いや、雄英クラスの学校なら10年あれば多少変わっているのも当然か。
「1年A組1年A組・・・ここかな?・・・いや扉でっかぁ、僕の時代よりバリアフリーが進んでいるんだねぇ」
“そういえばマリさんは元雄英生でしたね”
「そーそー、これでも優等生だったのです」
“あんなに文系科目が苦手だったのに、不思議ですね”
「うるさいぞぅ、外面は頑張って整えてたんだよぉ!」
雄英卒業生として見栄を張ろうとしたら操奈ちゃんに突っ込まれてしまった。・・・優等生だったのは事実だしぃ?実技は全然問題なかったからいいんだよ。
「そこの君!教室の入り口で騒いでいたら迷惑になるだろう。・・・ん?君一人で何をそんなに騒いでいるんだ?」
ヤッベ、操奈ちゃんに意識向けすぎちゃってた。そのせいでカクカクとした妙ちきりんな動きで僕に注意をしてきた眼鏡少年に気がつかなかったよ。僕はお嬢様僕はお嬢様・・・。
「あら、これは申し訳ありません。あまり学校というものに慣れていなくて、少し騒いでしまいました」
「そ、そうなのか・・・それはすまなかった。だが、君は今日から雄英の生徒としてここにきている。ボ・・・俺もそうだが、今後は雄英生として恥じない立ち振る舞いを心掛けてなければいけないぞ」
「えぇ、ご忠告痛みいりましたわ。今後は雄英生としての自覚を強く持ってまいります。・・・親切な貴方、私は影山哀と申します。お名前を伺っても?」
「俺は私立聡明中学出身、飯田天哉だ。今後ともよろしく頼む。影山君」
飯田君は凄く真面目な委員長気質の子だね。懐かしいなぁ、僕の学生時代もこんな真面目な子がいてね、授業中にうたた寝していた僕をよく叩き起こしてくれてたんだよ。それで補習にもよく付き合ってくれて・・・なんて、少しだけ感傷に浸って思わず笑みが浮かんだ。
「ム?何か可笑しな部分があっただろうか?」
「いいえ、友人を思い出して懐かしい気持ちになっただけよ。飯田さんも1年A組なのかしら?」
「あぁ、っと。ここで話していては俺たちも迷惑になってしまう。
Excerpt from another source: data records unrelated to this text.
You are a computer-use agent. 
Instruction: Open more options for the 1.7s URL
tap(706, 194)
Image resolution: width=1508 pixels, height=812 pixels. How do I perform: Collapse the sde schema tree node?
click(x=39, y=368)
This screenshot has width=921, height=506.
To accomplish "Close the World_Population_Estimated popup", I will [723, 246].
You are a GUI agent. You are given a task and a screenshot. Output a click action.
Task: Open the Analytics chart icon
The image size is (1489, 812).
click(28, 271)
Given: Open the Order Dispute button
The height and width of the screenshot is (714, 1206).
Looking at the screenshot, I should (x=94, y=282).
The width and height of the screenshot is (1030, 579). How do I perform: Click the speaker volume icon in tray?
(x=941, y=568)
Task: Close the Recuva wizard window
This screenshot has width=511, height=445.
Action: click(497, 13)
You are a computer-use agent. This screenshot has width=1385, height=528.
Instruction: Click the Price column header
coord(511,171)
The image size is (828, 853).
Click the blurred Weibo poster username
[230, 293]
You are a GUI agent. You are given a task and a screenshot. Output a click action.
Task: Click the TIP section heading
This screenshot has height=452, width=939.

談笑は教室に入ってからにしなくては」
“すごいです。まるでマリさんが本物のお嬢様みたいに見えてきました。いつもの悪役令嬢みたいな胡散臭い雰囲気以外にも出来たんですね”
あれは話し相手が黒幕のヴィランだったから悪役令嬢みたいになっていただけで、普通の子が相手ならこんなものだからね?僕だってあんな悪趣味な会話やりたくてやってるんじゃないもの。一刻も早くあの趣味悪いマスクをもっぺん剥いで煽り倒してやりたいくらいなんだからさ。
(ともかく、今後は雄英で独り言しないように気をつけるよ。これで聞こえてる?)
“えぇ、聞こえています。・・・二人だけの秘密のお喋りって、何だかドキドキしますよね”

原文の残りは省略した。